Exercise:
In the lines below, swap "GUI agent" for "screen agent" and leave everything else unchanged.

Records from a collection
========

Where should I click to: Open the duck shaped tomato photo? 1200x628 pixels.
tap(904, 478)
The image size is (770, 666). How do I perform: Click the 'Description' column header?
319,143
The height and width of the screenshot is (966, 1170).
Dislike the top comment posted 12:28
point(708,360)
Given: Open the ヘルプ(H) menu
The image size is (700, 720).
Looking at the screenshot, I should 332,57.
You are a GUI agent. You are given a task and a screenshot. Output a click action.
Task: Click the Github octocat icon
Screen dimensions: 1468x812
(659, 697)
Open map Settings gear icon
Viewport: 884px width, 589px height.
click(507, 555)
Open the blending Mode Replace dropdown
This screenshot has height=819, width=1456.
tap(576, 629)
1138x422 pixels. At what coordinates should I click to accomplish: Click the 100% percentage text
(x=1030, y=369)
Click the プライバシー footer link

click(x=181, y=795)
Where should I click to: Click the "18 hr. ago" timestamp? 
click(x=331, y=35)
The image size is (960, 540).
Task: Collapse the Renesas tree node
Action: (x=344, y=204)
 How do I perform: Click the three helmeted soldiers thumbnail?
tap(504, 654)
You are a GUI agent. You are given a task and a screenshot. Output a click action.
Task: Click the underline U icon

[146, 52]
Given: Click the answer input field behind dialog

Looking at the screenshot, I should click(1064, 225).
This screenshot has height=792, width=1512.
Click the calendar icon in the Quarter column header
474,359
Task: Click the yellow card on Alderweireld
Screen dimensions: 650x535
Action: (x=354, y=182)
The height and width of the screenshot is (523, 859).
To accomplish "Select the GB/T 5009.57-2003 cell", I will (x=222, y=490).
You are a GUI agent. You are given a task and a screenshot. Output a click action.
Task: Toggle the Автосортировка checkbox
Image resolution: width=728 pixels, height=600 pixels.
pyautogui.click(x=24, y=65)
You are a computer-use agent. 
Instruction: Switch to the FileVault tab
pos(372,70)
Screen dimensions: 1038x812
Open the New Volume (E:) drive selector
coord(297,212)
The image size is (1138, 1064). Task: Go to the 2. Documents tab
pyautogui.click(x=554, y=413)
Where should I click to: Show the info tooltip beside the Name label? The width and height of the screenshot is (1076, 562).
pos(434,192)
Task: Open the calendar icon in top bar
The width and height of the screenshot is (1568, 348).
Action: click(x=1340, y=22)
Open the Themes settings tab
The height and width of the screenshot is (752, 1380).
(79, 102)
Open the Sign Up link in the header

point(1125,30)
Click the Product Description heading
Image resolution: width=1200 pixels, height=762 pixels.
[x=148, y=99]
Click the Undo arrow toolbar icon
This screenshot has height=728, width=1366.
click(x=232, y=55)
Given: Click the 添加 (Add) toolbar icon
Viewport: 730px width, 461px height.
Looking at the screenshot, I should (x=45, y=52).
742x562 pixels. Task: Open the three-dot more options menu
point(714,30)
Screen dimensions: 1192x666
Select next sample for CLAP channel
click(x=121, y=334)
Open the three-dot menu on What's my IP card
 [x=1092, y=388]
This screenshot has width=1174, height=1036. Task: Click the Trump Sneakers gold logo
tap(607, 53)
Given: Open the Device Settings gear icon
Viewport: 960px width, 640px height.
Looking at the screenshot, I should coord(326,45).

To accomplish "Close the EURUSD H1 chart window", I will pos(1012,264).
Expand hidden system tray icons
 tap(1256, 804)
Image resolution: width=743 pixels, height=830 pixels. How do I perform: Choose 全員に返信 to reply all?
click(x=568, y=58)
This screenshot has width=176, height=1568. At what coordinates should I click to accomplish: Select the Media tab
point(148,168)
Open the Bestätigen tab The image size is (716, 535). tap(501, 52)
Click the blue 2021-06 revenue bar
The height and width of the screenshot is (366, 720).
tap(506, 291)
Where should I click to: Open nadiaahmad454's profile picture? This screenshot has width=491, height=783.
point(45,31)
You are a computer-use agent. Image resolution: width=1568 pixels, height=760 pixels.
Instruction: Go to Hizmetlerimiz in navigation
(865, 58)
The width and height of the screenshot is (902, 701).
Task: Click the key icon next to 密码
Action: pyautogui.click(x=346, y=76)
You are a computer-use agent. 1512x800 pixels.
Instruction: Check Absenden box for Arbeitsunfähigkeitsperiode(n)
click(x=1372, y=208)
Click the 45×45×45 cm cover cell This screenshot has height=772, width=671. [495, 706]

========

Response below:
Where should I click to: Open the duck shaped tomato photo? 1200x628 pixels.
tap(904, 478)
The image size is (770, 666). How do I perform: Click the 'Description' column header?
319,143
The height and width of the screenshot is (966, 1170).
Dislike the top comment posted 12:28
point(708,360)
Given: Open the ヘルプ(H) menu
The image size is (700, 720).
Looking at the screenshot, I should 332,57.
You are a screen agent. You are given a task and a screenshot. Output a click action.
Task: Click the Github octocat icon
Screen dimensions: 1468x812
(659, 697)
Open map Settings gear icon
Viewport: 884px width, 589px height.
click(507, 555)
Open the blending Mode Replace dropdown
This screenshot has height=819, width=1456.
tap(576, 629)
1138x422 pixels. At what coordinates should I click to accomplish: Click the 100% percentage text
(x=1030, y=369)
Click the プライバシー footer link

click(x=181, y=795)
Where should I click to: Click the "18 hr. ago" timestamp? 
click(x=331, y=35)
The image size is (960, 540).
Task: Collapse the Renesas tree node
Action: (x=344, y=204)
 How do I perform: Click the three helmeted soldiers thumbnail?
tap(504, 654)
You are a screen agent. You are given a task and a screenshot. Output a click action.
Task: Click the underline U icon

[146, 52]
Given: Click the answer input field behind dialog

Looking at the screenshot, I should click(1064, 225).
This screenshot has height=792, width=1512.
Click the calendar icon in the Quarter column header
474,359
Task: Click the yellow card on Alderweireld
Screen dimensions: 650x535
Action: (x=354, y=182)
The height and width of the screenshot is (523, 859).
To accomplish "Select the GB/T 5009.57-2003 cell", I will (x=222, y=490).
You are a screen agent. You are given a task and a screenshot. Output a click action.
Task: Toggle the Автосортировка checkbox
Image resolution: width=728 pixels, height=600 pixels.
pyautogui.click(x=24, y=65)
You are a computer-use agent. 
Instruction: Switch to the FileVault tab
pos(372,70)
Screen dimensions: 1038x812
Open the New Volume (E:) drive selector
coord(297,212)
The image size is (1138, 1064). Task: Go to the 2. Documents tab
pyautogui.click(x=554, y=413)
Where should I click to: Show the info tooltip beside the Name label? The width and height of the screenshot is (1076, 562).
pos(434,192)
Task: Open the calendar icon in top bar
The width and height of the screenshot is (1568, 348).
Action: click(x=1340, y=22)
Open the Themes settings tab
The height and width of the screenshot is (752, 1380).
(79, 102)
Open the Sign Up link in the header

point(1125,30)
Click the Product Description heading
Image resolution: width=1200 pixels, height=762 pixels.
[x=148, y=99]
Click the Undo arrow toolbar icon
This screenshot has height=728, width=1366.
click(x=232, y=55)
Given: Click the 添加 (Add) toolbar icon
Viewport: 730px width, 461px height.
Looking at the screenshot, I should (x=45, y=52).
742x562 pixels. Task: Open the three-dot more options menu
point(714,30)
Screen dimensions: 1192x666
Select next sample for CLAP channel
click(x=121, y=334)
Open the three-dot menu on What's my IP card
 [x=1092, y=388]
This screenshot has width=1174, height=1036. Task: Click the Trump Sneakers gold logo
tap(607, 53)
Given: Open the Device Settings gear icon
Viewport: 960px width, 640px height.
Looking at the screenshot, I should coord(326,45).

To accomplish "Close the EURUSD H1 chart window", I will pos(1012,264).
Expand hidden system tray icons
 tap(1256, 804)
Image resolution: width=743 pixels, height=830 pixels. How do I perform: Choose 全員に返信 to reply all?
click(x=568, y=58)
This screenshot has width=176, height=1568. At what coordinates should I click to accomplish: Select the Media tab
point(148,168)
Open the Bestätigen tab The image size is (716, 535). tap(501, 52)
Click the blue 2021-06 revenue bar
The height and width of the screenshot is (366, 720).
tap(506, 291)
Where should I click to: Open nadiaahmad454's profile picture? This screenshot has width=491, height=783.
point(45,31)
You are a computer-use agent. Image resolution: width=1568 pixels, height=760 pixels.
Instruction: Go to Hizmetlerimiz in navigation
(865, 58)
The width and height of the screenshot is (902, 701).
Task: Click the key icon next to 密码
Action: pyautogui.click(x=346, y=76)
You are a computer-use agent. 1512x800 pixels.
Instruction: Check Absenden box for Arbeitsunfähigkeitsperiode(n)
click(x=1372, y=208)
Click the 45×45×45 cm cover cell This screenshot has height=772, width=671. [495, 706]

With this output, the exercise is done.